▶ _TASK INSTRUCTIONS_
An exact transcription is needed, starting at the line containing "The width and height of the screenshot is (716, 523)." and running through the last line of the records, with every picture left out.

[Data records]

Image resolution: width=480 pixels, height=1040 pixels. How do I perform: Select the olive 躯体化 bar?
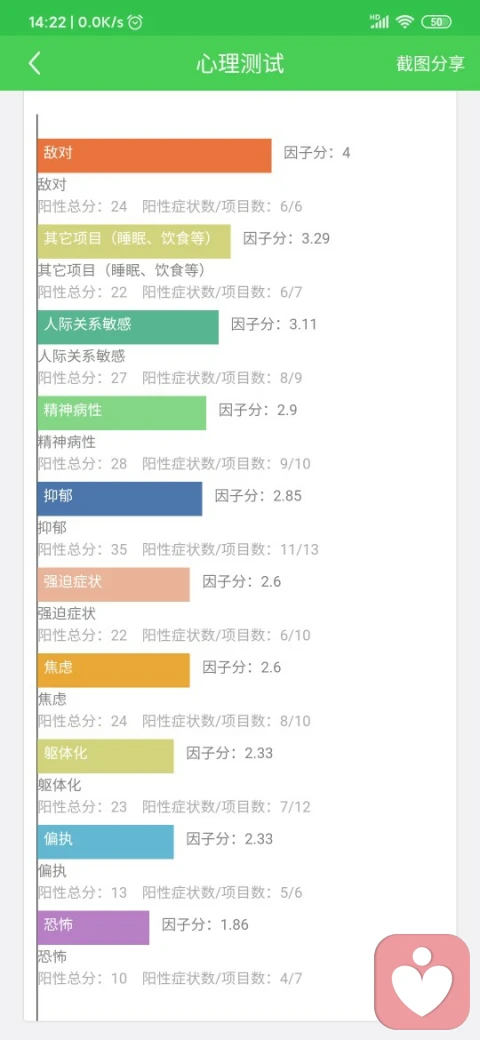[x=105, y=756]
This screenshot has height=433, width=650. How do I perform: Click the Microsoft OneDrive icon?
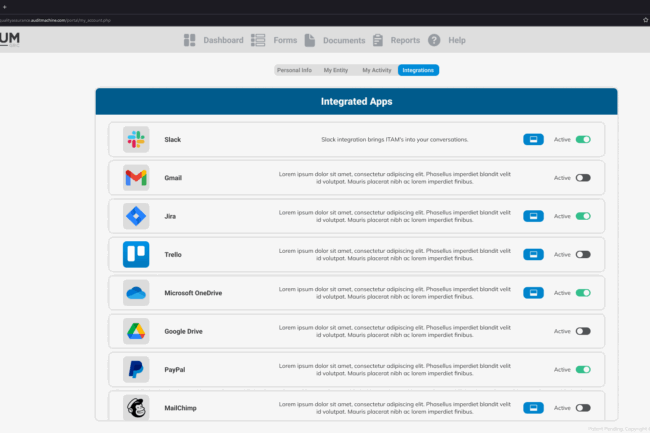coord(136,293)
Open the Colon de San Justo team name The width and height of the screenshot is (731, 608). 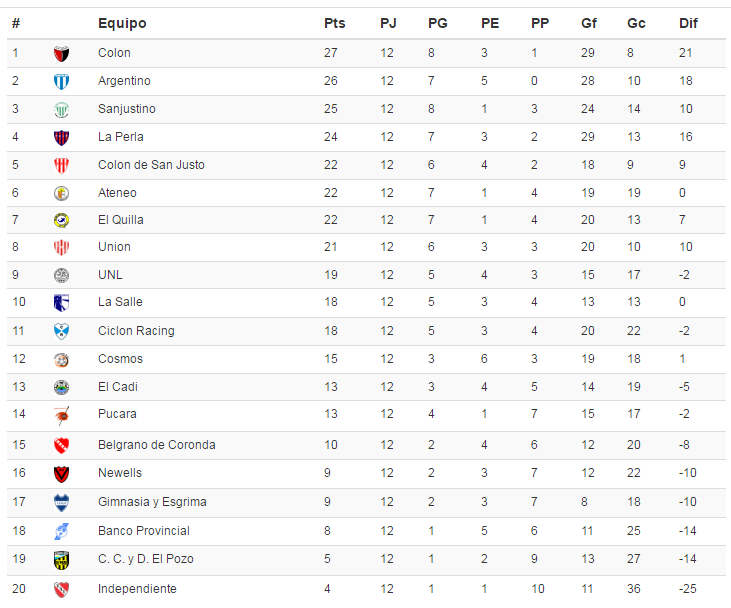coord(151,165)

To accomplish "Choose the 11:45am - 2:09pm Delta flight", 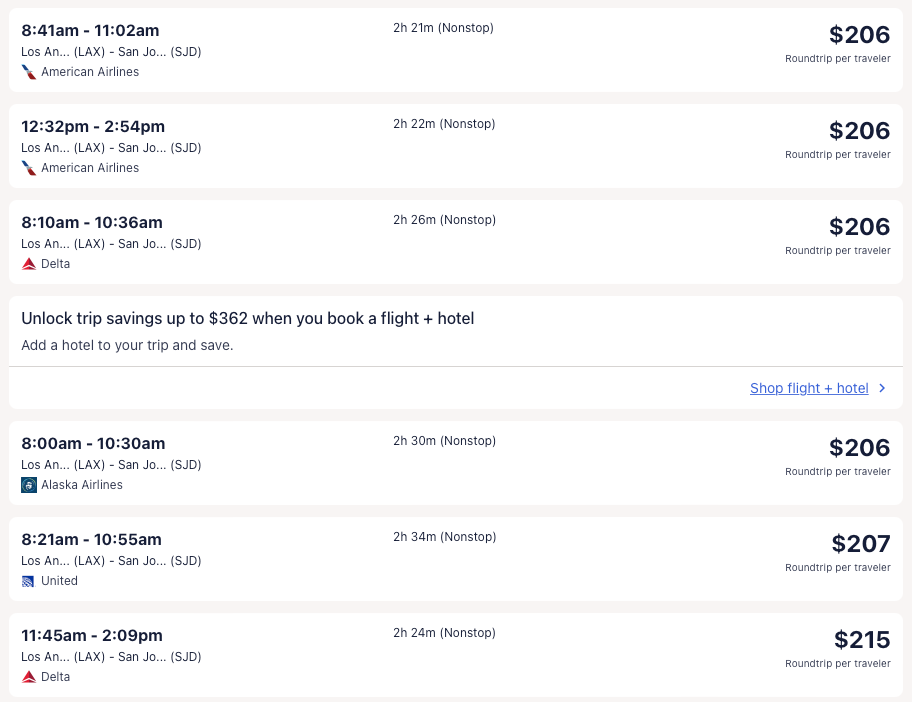I will [x=92, y=636].
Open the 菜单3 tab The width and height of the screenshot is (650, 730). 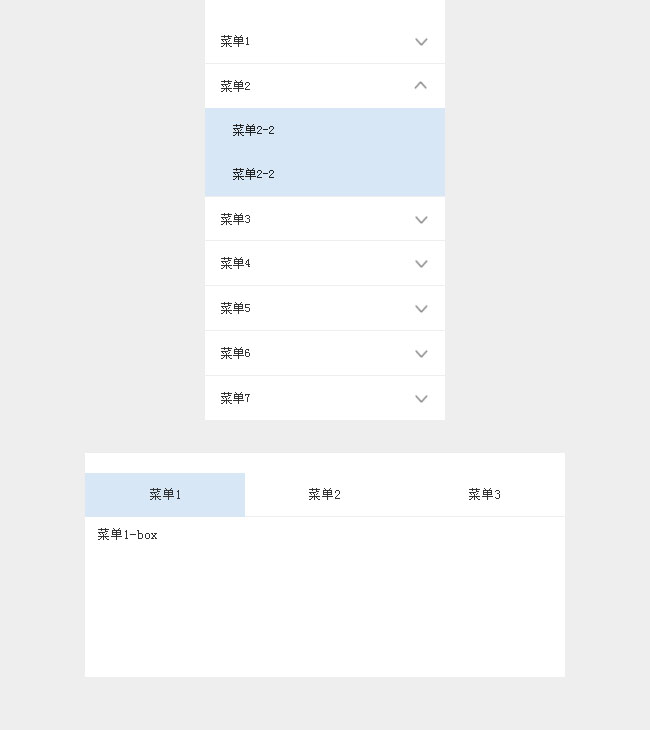(484, 494)
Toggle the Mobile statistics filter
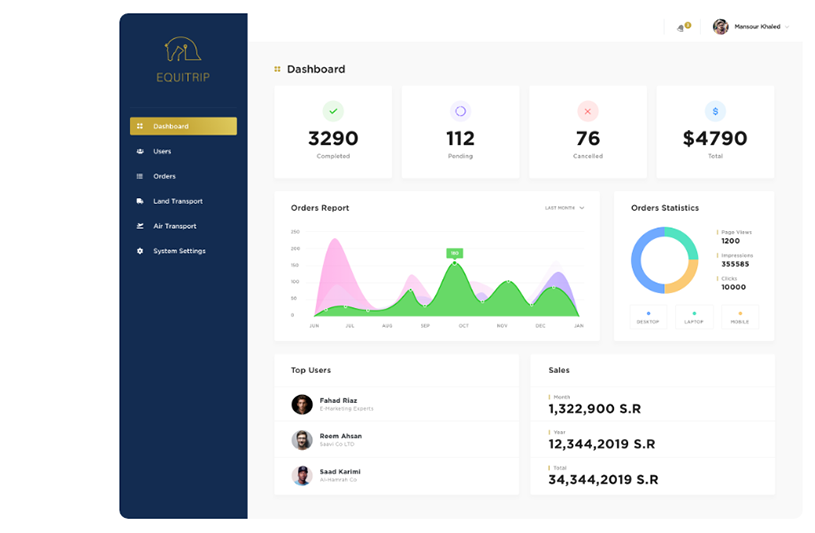The width and height of the screenshot is (815, 533). pyautogui.click(x=740, y=317)
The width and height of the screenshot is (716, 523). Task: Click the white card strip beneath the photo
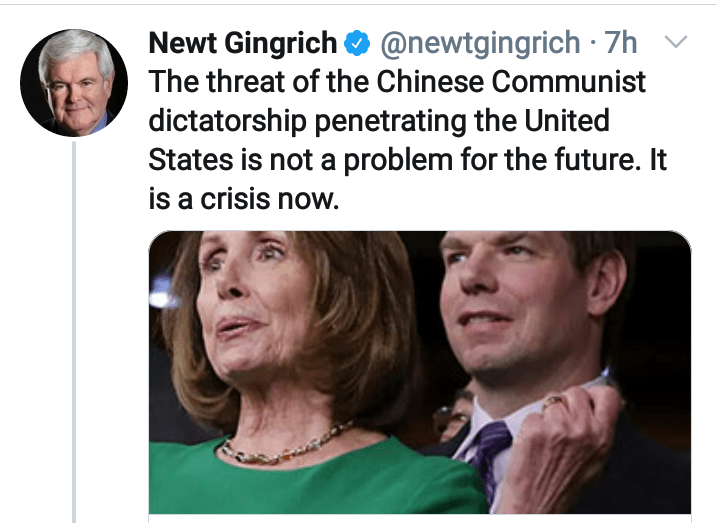click(x=420, y=519)
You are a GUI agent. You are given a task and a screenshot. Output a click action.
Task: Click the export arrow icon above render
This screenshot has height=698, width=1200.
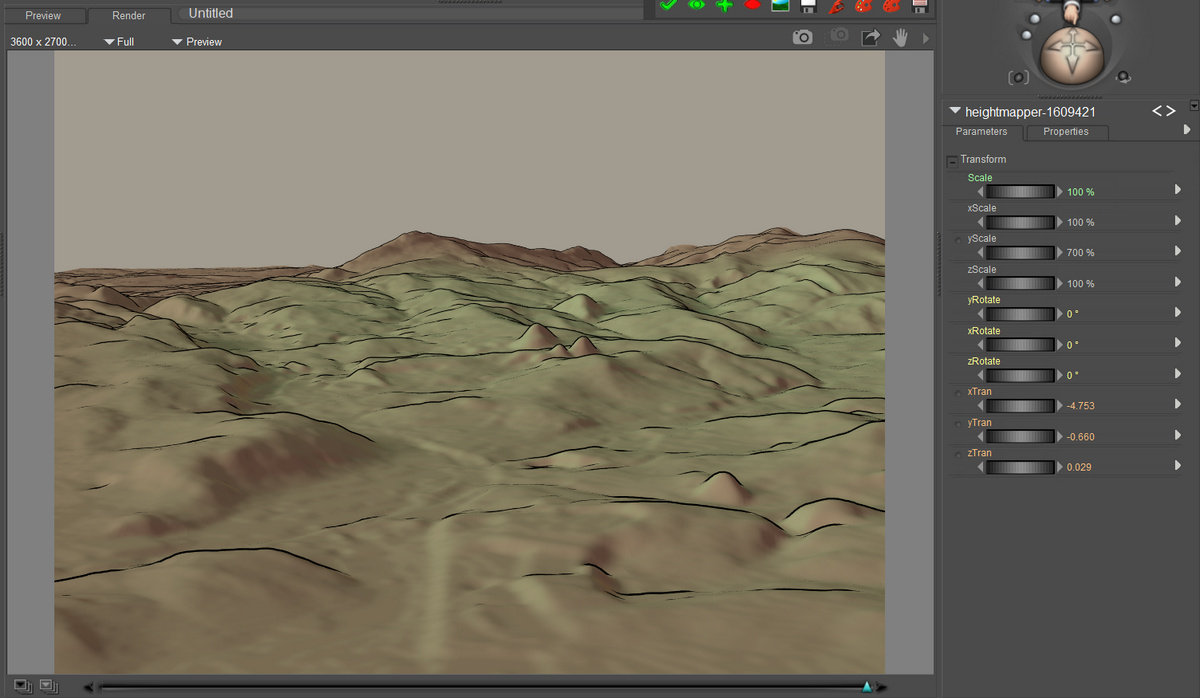coord(870,37)
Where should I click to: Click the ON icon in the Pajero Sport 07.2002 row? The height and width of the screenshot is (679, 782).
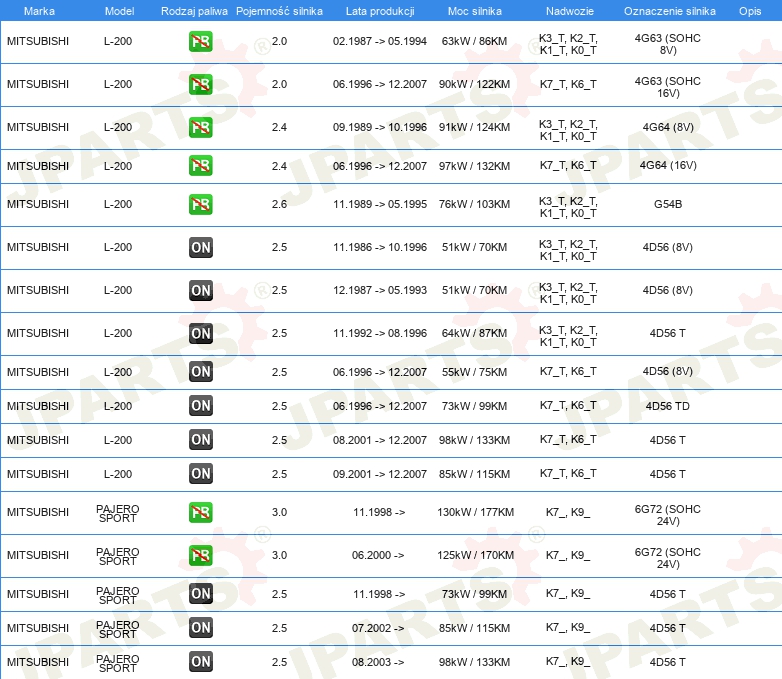[x=200, y=628]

▶ _EXPECTED ANSWER_
The width and height of the screenshot is (716, 523). Task: Click the white card strip beneath the photo
click(x=420, y=519)
You are a GUI agent. You are given a task and a screenshot. Output a click action.
Task: Click the export arrow icon above render
This screenshot has height=698, width=1200.
coord(870,37)
Where should I click to: Click the ON icon in the Pajero Sport 07.2002 row? The height and width of the screenshot is (679, 782).
[x=200, y=628]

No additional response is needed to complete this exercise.